DGS-LRM: Real-Time Deformable 3D Gaussian Reconstruction From Monocular Videos

Chieh Hubert Lin^1,2, Zhaoyang Lv¹, Songyin Wu^1,3, Zhen Xu¹, Thu Nguyen-Phuoc¹,

Hung-Yu Tseng¹, Julian Straub¹, Numair Khan¹, Lei Xiao¹, Ming-Hsuan Yang^1,2,

Yuheng Ren¹, Richard Newcombe¹, Zhao Dong¹, Zhengqin Li¹

¹Meta, ²UC Merced, ³UC Santa Barbara

Chieh Hubert Lin^1,2, Zhaoyang Lv¹, Songyin Wu^1,3,

Zhen Xu¹, Thu Nguyen-Phuoc¹, Hung-Yu Tseng¹,

Julian Straub¹, Numair Khan¹, Lei Xiao¹,

Ming-Hsuan Yang^1,2, Yuheng Ren¹, Richard Newcombe¹,

Zhao Dong¹, Zhengqin Li¹

¹Meta, ²UC Merced, ³UC Santa Barbara

Paper (NeurIPS 2025) | Code (Coming Soon)

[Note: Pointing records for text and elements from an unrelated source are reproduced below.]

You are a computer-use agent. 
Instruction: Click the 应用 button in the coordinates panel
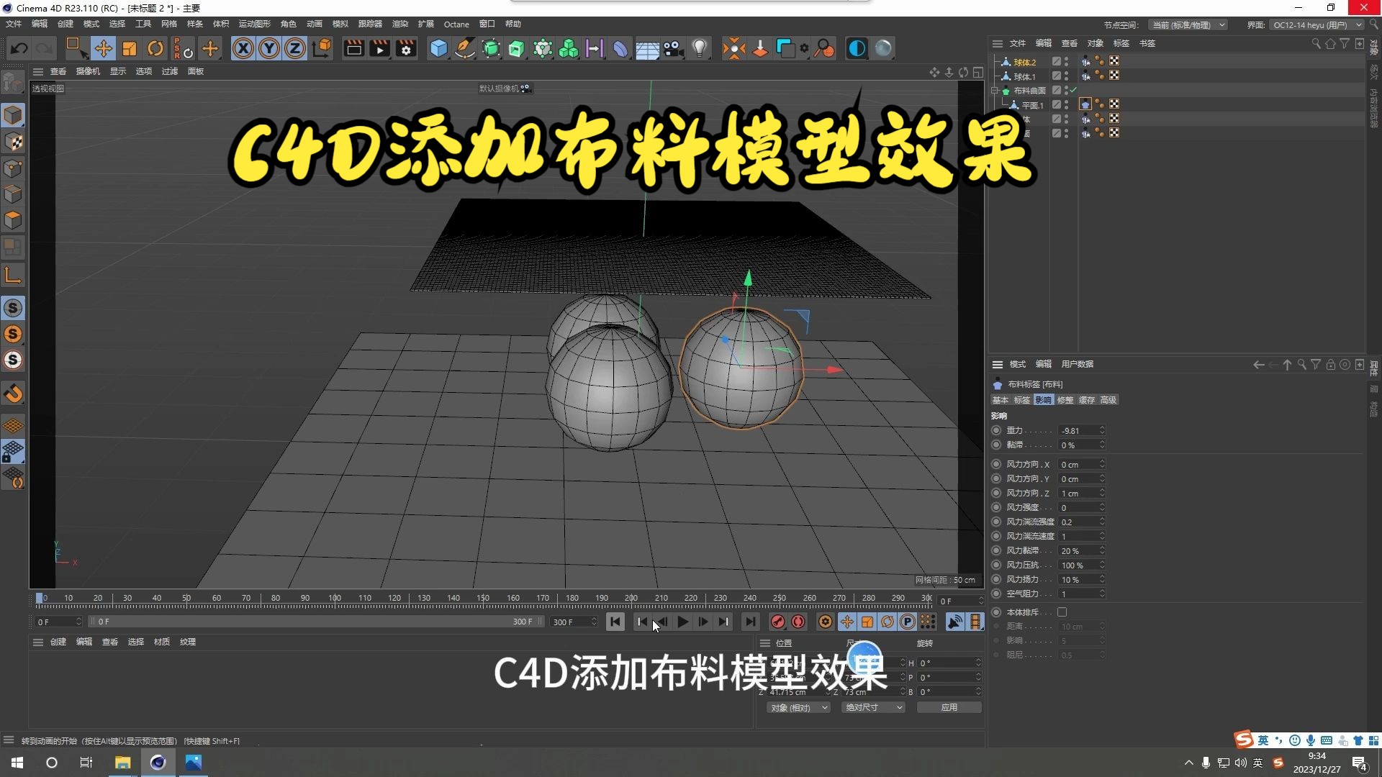coord(949,707)
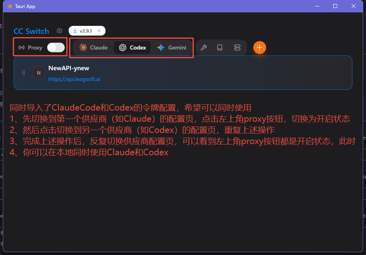This screenshot has height=255, width=366.
Task: Click the server list icon in toolbar
Action: click(x=237, y=47)
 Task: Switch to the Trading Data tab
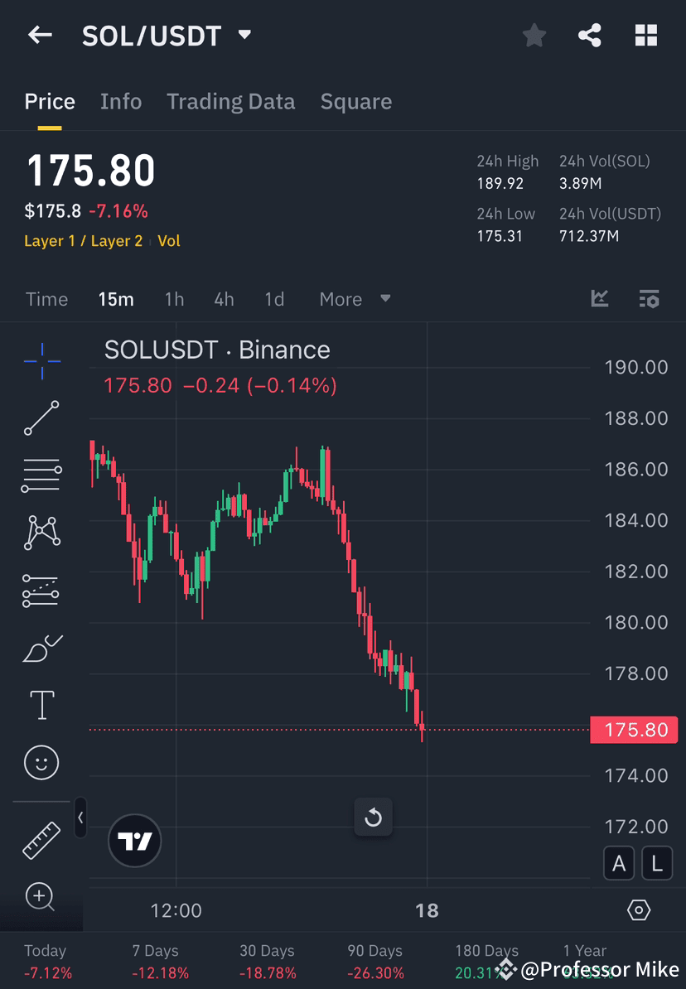point(231,101)
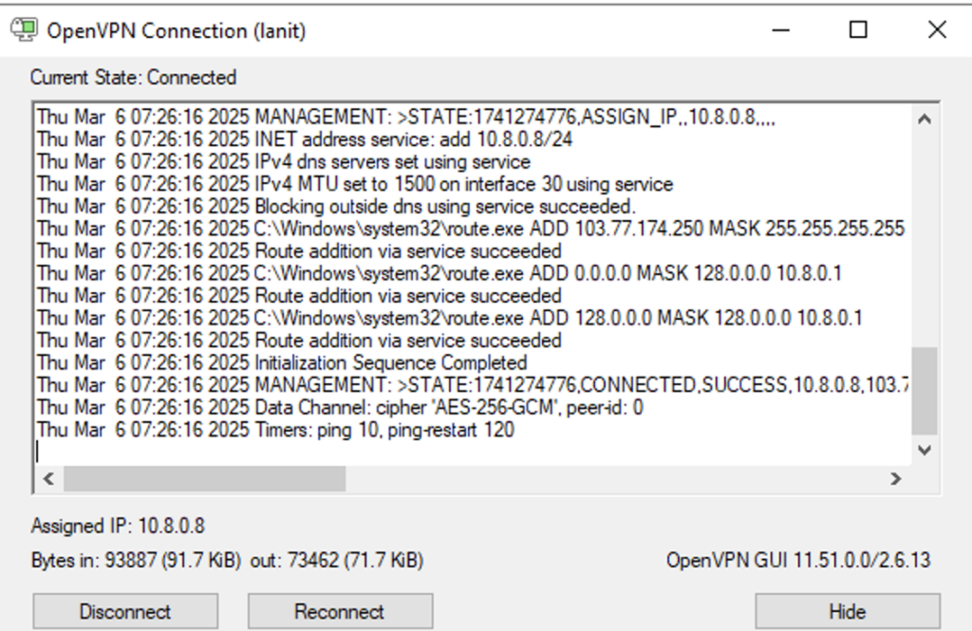Click the empty horizontal scrollbar track right of the thumb

(614, 478)
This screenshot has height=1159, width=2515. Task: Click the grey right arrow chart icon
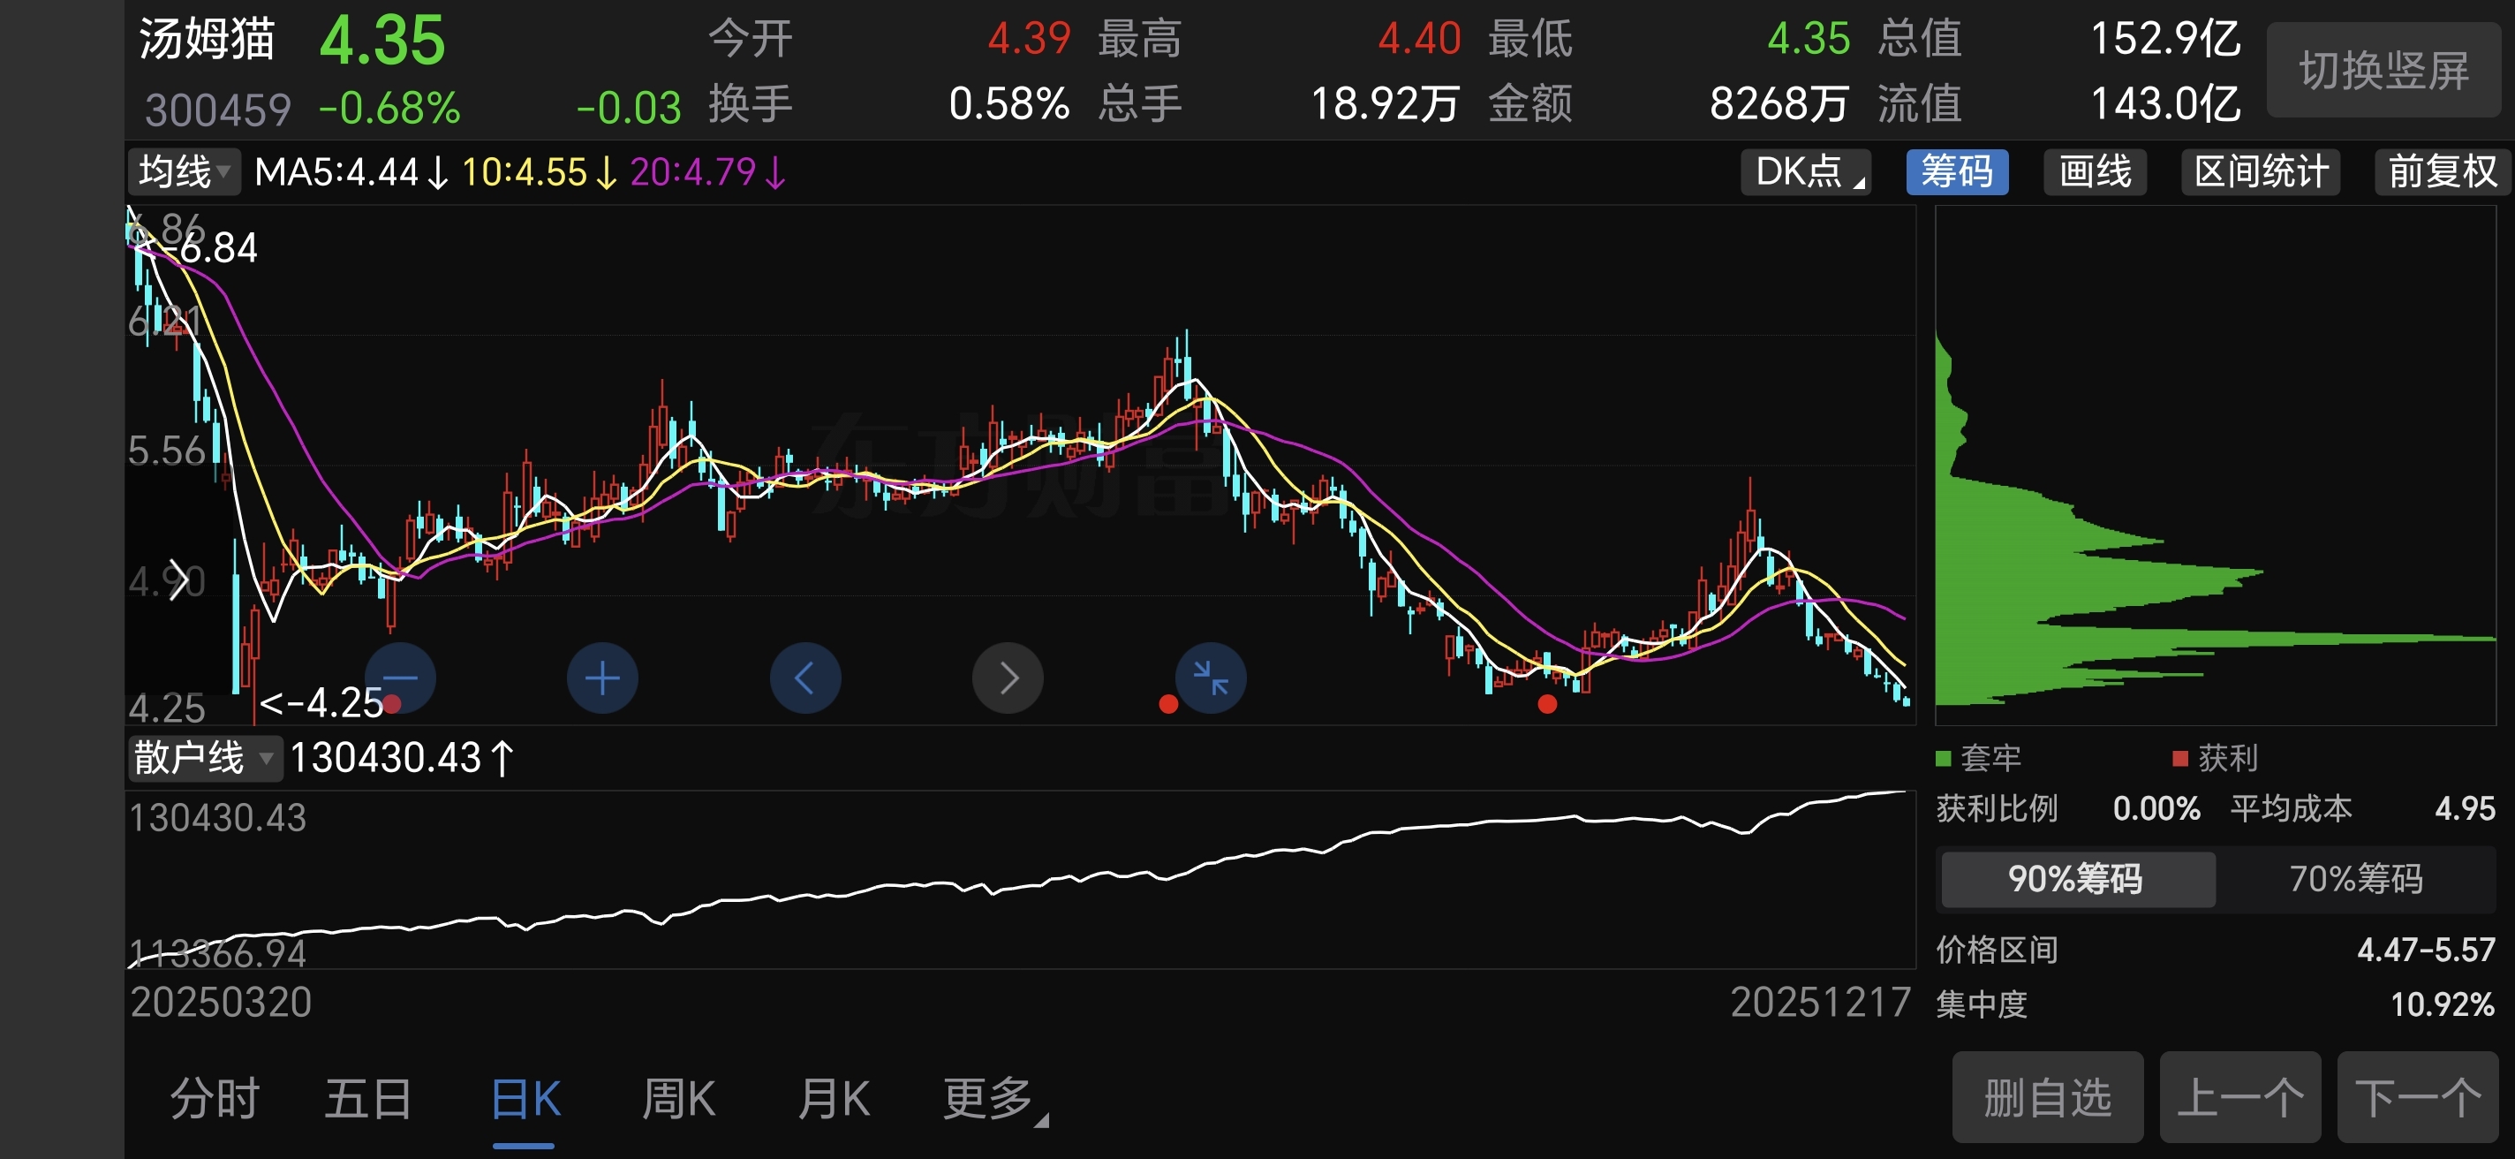click(x=1008, y=678)
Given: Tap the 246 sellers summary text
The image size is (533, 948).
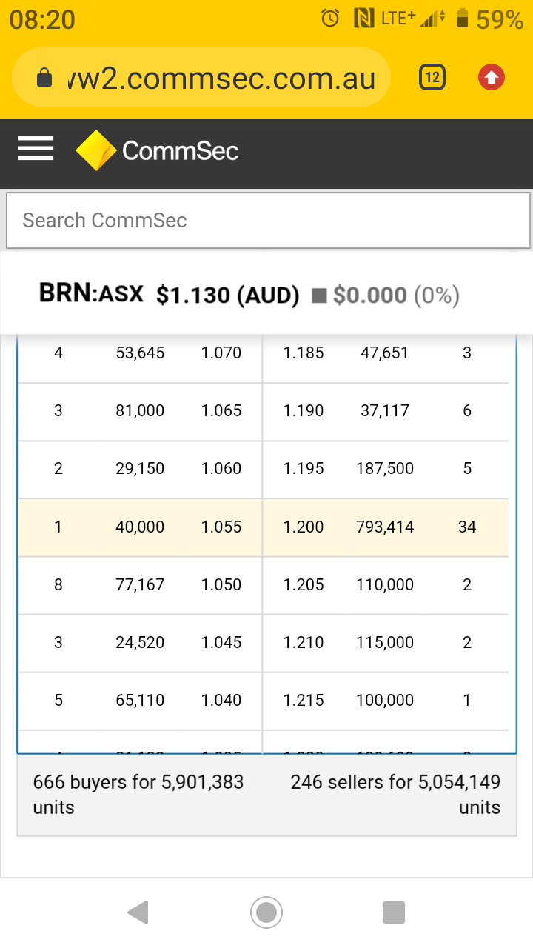Looking at the screenshot, I should coord(395,794).
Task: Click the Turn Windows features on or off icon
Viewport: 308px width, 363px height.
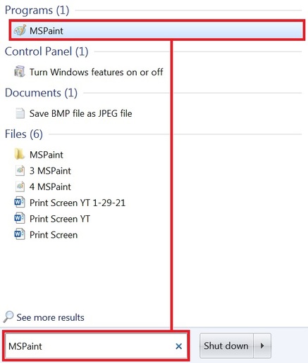Action: (20, 72)
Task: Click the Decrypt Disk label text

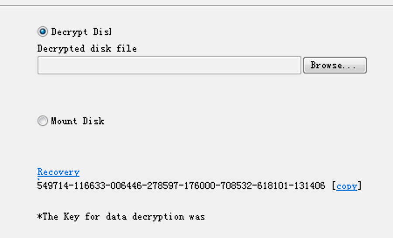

DGS-LRM Overview: Our proposed Deformable Gaussian Splats Large Reconstruction Model (DGS-LRM) takes posed monocular videos as input and predicts deformable 3D Gaussians in a single feedforward pass. On the right, we render novel views from the predicted deformable Gaussians and sample 2D trajectories from the aggregated 3D scene flow of deformable 3D Gaussians.

Abstract

We introduce the Deformable Gaussian Splats Large Reconstruction Model (DGS-LRM), the first feed-forward method predicting deformable 3D Gaussian splats from a monocular posed video of any dynamic scene. Feed-forward scene reconstruction has gained significant attention for its ability to rapidly create digital replicas of real-world environments. However, most existing models are limited to static scenes and fail to reconstruct the motion of moving objects. Developing a feed-forward model for dynamic scene reconstruction poses significant challenges, including the scarcity of training data and the need for appropriate 3D representations and training paradigms. To address these challenges, we introduce several key technical contributions: an enhanced large-scale synthetic dataset with ground-truth multi-view videos and dense 3D scene flow supervision; a per-pixel deformable 3D Gaussian representation that is easy to learn, supports high-quality dynamic view synthesis, and enables long-range 3D tracking; and a large transformer network that achieves real-time, generalizable dynamic scene reconstruction. Extensive qualitative and quantitative experiments demonstrate that DGS-LRM achieves dynamic scene reconstruction quality comparable to optimization-based methods, while significantly outperforming the state-of-the-art predictive dynamic reconstruction method on real-world examples. Its predicted physically grounded 3D deformation is accurate and can readily adapt for long-range 3D tracking tasks, achieving performance on par with state-of-the-art monocular video 3D tracking methods.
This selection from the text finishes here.